If they have been properly trained in part of their job, you can coach
them in that part, but not in the areas where they have not yet been
trained. Do the training first. Then do the employee coaching.
; They do not know what is expected of them
It is pointless to coach employees who don't know what is expected of
them and know how that is measured. Remember that employee
coaching is designed to help them overcome performance barriers. If
they don't know what performance is expected of them they won't
know how to get there. Set clear objectives for your employees. Then
do the employee coaching.
; When you are in a hurry
Employee coaching takes time. When you are in a hurry, you will not
do a good job. You will not take the time to help them identify
solutions, but will be more likely to just tell them what to do. Make
time to do it right. Then do the employee coaching.
; When you are angry or upset
When you are upset, you won't exhibit the enthusiasm and friendliness
you need to be effective as an employee coach. You may not be fair or
equitable. You may give even subtle signals to the employee that could
undermine the coaching you have been doing up to this point. Get your
emotions in check. Then do the employee coaching.
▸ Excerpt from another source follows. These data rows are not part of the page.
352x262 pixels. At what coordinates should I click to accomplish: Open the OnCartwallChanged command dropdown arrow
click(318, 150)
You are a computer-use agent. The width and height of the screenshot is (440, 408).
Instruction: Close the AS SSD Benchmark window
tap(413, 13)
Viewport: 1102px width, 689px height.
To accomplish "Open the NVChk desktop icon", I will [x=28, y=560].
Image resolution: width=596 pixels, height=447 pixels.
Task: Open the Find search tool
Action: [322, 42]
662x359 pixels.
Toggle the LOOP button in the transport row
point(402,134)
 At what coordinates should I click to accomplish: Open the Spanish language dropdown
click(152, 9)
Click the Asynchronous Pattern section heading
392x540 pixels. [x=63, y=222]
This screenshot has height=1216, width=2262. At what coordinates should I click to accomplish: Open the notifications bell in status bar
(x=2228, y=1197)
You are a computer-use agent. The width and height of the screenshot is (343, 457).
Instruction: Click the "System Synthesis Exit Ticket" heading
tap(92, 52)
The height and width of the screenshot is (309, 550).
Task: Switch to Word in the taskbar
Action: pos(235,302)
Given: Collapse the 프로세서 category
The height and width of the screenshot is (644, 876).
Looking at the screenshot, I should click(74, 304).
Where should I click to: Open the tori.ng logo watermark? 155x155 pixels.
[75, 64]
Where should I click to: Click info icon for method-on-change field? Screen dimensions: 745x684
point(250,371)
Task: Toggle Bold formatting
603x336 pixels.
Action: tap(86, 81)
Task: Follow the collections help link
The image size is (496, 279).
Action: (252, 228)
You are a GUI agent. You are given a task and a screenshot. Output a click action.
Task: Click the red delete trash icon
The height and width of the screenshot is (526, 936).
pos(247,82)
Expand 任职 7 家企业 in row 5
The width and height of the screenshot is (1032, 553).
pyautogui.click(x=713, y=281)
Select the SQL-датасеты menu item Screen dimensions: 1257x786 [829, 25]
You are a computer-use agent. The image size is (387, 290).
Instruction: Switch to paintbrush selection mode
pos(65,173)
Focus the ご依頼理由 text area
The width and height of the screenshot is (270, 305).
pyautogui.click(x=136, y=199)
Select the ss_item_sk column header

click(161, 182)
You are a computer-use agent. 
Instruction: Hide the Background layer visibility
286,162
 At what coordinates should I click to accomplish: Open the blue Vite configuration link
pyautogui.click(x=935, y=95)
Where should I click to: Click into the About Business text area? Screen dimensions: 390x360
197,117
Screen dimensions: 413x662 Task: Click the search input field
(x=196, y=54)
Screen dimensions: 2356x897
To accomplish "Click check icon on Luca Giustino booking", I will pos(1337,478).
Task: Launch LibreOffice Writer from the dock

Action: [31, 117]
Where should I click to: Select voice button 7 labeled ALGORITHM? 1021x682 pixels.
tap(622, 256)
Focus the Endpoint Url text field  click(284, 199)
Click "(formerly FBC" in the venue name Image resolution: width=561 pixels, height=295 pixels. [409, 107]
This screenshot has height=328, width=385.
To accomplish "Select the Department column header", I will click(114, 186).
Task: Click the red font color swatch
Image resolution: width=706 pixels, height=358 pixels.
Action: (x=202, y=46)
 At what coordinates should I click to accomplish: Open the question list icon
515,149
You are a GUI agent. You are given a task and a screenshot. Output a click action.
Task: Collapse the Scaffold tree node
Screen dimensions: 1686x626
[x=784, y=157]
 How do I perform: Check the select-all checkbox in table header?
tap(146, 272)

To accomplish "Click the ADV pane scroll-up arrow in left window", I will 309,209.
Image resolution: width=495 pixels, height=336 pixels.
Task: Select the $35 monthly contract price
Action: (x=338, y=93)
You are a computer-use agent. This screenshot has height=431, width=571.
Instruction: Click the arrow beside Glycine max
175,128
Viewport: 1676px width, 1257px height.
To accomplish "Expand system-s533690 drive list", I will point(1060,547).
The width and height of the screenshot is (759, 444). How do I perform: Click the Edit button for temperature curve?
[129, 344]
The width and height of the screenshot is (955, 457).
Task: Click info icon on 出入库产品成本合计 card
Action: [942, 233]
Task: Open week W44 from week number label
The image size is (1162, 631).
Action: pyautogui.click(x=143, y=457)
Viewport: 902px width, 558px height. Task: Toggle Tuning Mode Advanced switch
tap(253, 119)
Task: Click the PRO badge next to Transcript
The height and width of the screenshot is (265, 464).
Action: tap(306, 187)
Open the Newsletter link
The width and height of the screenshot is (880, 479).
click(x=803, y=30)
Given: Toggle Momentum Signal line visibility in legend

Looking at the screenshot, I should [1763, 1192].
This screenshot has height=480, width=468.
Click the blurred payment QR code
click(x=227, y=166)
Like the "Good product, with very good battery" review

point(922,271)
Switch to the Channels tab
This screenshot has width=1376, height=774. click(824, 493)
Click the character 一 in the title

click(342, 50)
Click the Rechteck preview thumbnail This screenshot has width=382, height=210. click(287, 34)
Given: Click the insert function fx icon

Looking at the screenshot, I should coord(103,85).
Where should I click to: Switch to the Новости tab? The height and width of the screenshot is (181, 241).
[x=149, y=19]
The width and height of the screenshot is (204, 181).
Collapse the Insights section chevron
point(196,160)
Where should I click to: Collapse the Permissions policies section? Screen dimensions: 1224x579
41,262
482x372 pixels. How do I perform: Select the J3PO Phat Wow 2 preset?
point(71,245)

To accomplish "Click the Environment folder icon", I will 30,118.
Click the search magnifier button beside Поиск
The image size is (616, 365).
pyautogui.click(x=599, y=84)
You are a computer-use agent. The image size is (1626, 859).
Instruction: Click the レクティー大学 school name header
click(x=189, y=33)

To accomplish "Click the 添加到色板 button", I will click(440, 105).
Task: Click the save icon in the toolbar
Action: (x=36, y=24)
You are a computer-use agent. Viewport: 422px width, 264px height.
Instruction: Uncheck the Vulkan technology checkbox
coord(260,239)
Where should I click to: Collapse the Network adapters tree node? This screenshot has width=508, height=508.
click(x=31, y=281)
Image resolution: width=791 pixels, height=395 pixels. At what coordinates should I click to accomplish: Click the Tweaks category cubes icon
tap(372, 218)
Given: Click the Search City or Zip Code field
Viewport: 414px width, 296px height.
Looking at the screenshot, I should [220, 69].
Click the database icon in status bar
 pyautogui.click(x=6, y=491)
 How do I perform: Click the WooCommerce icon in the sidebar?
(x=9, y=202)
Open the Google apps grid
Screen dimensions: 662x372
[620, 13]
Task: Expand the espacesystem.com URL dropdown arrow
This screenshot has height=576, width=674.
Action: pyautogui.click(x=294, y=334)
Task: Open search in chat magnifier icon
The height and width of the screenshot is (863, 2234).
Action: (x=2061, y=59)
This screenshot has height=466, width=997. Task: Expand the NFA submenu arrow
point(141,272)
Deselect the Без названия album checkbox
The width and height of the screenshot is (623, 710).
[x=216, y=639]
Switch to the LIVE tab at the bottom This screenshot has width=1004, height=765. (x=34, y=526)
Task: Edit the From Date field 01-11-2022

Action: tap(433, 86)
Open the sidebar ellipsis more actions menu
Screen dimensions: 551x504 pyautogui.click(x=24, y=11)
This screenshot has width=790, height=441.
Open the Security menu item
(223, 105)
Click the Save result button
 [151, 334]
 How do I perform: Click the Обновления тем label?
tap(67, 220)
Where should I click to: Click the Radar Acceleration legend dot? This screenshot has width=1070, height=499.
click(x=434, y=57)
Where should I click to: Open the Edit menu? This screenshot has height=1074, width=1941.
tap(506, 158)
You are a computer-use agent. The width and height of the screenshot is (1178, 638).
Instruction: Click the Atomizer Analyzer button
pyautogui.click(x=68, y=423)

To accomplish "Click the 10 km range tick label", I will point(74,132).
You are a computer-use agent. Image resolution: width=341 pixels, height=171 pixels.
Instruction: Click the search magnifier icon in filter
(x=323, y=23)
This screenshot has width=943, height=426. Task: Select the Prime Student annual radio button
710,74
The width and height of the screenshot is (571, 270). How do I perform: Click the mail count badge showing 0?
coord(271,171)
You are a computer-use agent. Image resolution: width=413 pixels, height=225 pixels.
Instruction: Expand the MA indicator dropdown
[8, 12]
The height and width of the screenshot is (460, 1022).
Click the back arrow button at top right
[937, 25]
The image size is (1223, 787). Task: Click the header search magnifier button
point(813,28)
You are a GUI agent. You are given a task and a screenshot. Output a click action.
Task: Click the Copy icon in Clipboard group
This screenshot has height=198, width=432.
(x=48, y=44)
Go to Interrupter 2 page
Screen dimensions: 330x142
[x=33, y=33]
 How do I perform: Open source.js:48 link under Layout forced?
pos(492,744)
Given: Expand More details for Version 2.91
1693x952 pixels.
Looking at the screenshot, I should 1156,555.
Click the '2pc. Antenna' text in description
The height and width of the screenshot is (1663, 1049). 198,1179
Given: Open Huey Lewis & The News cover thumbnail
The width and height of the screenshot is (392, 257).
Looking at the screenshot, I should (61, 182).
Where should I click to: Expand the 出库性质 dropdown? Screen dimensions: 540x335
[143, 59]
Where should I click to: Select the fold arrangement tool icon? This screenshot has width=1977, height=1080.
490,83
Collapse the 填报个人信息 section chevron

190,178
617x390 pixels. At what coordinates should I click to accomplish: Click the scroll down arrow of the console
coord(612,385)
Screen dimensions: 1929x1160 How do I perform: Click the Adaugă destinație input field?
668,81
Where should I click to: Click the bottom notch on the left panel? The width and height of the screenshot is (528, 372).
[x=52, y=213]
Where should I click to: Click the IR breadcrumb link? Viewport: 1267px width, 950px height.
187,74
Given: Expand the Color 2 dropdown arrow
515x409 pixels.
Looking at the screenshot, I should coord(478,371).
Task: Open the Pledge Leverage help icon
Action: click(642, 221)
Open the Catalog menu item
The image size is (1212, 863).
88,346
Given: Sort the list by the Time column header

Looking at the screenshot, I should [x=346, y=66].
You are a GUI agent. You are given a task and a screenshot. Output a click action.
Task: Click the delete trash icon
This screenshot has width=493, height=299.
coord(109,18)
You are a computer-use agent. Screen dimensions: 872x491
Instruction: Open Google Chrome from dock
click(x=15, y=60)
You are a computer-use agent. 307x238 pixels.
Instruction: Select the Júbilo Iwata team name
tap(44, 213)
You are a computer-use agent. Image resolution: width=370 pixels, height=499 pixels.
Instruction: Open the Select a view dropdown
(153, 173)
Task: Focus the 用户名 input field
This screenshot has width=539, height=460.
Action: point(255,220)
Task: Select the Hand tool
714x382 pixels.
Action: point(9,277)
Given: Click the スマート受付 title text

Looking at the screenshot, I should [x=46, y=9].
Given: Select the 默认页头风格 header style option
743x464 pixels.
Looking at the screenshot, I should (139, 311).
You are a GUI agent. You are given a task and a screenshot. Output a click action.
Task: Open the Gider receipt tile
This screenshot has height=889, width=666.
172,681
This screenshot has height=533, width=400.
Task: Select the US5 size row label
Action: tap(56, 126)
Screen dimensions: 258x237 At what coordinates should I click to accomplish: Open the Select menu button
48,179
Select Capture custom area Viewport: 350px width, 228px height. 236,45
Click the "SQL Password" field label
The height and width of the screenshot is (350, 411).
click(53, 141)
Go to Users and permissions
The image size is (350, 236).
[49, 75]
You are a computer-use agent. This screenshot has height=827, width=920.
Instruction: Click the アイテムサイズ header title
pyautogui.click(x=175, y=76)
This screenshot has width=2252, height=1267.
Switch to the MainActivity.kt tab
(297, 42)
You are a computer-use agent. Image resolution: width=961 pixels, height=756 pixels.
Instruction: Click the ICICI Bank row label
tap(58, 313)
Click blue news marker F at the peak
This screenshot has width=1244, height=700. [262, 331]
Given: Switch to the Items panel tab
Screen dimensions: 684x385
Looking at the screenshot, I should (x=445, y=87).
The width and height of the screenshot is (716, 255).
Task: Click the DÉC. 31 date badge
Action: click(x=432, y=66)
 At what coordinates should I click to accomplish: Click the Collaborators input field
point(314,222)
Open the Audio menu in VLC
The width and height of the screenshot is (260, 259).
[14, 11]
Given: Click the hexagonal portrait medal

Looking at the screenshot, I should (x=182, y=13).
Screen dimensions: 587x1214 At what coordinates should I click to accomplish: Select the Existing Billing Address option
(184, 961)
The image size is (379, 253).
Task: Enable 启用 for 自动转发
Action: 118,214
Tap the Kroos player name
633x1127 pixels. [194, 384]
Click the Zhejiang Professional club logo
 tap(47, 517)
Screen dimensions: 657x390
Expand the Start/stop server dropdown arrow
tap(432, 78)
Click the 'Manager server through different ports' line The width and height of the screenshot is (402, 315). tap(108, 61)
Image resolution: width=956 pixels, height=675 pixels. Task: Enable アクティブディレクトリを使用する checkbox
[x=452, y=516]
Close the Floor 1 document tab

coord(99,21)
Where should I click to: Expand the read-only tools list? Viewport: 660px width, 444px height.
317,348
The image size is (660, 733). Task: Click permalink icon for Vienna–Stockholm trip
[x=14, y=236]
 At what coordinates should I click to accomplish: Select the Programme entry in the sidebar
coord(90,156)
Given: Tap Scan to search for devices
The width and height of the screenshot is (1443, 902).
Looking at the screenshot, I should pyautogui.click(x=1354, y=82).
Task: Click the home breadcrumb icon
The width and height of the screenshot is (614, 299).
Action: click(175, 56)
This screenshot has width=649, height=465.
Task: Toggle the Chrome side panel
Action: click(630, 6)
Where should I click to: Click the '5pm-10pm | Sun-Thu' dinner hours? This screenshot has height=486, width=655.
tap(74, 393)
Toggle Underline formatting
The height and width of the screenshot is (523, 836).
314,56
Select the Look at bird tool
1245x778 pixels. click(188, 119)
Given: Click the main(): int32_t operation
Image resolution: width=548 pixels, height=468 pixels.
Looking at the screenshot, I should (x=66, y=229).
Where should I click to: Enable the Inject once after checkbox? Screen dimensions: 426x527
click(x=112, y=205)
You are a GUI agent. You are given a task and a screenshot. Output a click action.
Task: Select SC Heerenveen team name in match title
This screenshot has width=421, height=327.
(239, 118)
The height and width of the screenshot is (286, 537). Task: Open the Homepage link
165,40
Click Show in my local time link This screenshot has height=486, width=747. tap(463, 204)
In the first part of this article we discussed what employee coaching is and what it is not. We listed times when a good manager would continue to monitor employee behavior, but would not step in and coach their employees. Other times, a good manager must step in and coach.
When To Coach Employees
We need to let people to make their own mistakes so they can learn from them. We can train them and advise them, which will help some of the time, but actual experience is often the best teacher. A good manager, therefore, will hang back and resist the impulse to jump in every time an employee encounters difficulty. A good manager will always monitor what their employees are doing, (See Management 101
for more on "monitoring") but will not intervene to coach their employees except in the following circumstances.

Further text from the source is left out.